Start INFORMATION SUPPLIED

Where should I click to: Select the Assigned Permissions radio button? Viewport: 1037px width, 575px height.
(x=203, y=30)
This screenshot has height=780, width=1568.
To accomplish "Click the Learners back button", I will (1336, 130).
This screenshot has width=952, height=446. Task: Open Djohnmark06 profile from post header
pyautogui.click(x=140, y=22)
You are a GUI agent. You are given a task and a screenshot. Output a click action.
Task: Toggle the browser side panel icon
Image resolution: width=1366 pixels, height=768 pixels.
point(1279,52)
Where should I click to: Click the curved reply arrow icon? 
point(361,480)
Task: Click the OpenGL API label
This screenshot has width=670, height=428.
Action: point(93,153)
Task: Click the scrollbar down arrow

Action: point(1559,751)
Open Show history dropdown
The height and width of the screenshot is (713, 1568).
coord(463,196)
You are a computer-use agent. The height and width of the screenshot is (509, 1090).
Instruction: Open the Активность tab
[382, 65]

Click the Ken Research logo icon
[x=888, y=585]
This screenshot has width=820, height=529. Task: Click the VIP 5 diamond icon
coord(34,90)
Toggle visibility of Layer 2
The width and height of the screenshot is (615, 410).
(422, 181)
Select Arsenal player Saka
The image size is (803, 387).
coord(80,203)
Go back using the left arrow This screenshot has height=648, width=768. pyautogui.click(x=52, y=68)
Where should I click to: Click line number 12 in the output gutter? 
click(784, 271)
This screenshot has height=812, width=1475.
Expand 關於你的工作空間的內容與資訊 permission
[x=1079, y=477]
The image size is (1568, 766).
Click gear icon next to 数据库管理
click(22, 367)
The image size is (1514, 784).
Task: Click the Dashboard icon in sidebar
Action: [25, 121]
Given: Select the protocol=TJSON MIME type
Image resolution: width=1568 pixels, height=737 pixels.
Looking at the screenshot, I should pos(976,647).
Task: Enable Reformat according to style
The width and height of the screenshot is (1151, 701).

End INFORMATION SUPPLIED

■ EXERCISE INSTRUCTIONS
Tally the lines of the listing that contain the string "pixels", matching case exactly. Give only the number.

■ EXERCISE OUTPUT
2